### Task item
Only an exact copy of the lines from the one containing "You are a GUI" through the last line of the material below belongs in the answer, with no pictures.

### Material provided

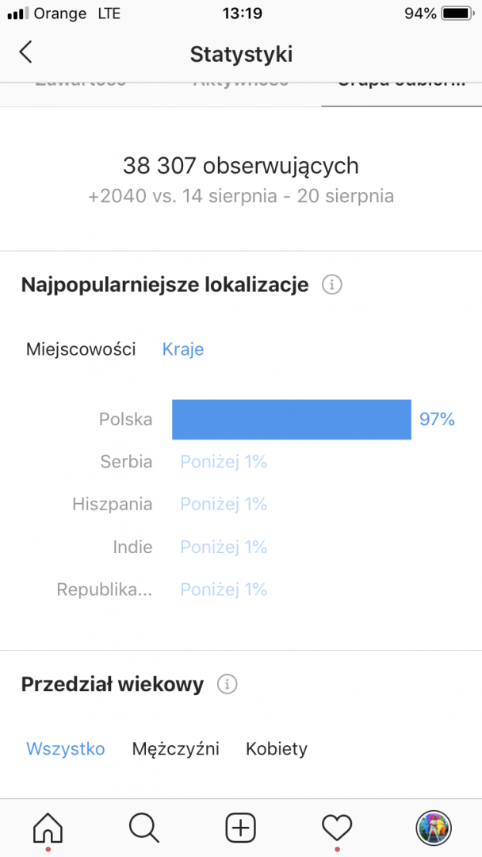The width and height of the screenshot is (482, 857).
Task: Tap the Poniżej 1% label for Serbia
Action: click(224, 462)
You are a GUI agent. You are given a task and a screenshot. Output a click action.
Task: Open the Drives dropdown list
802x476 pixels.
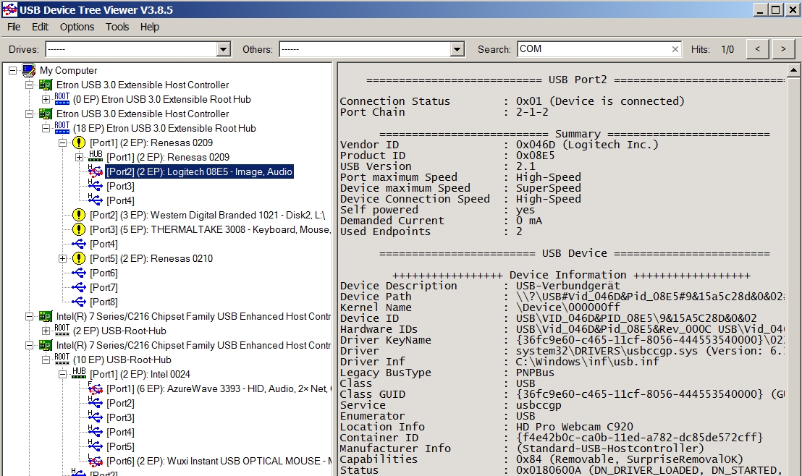point(224,49)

### Result
You are a GUI agent. You are given a task and a screenshot. Output a click action.
Task: Open the Drives dropdown list
802x476 pixels.
point(224,49)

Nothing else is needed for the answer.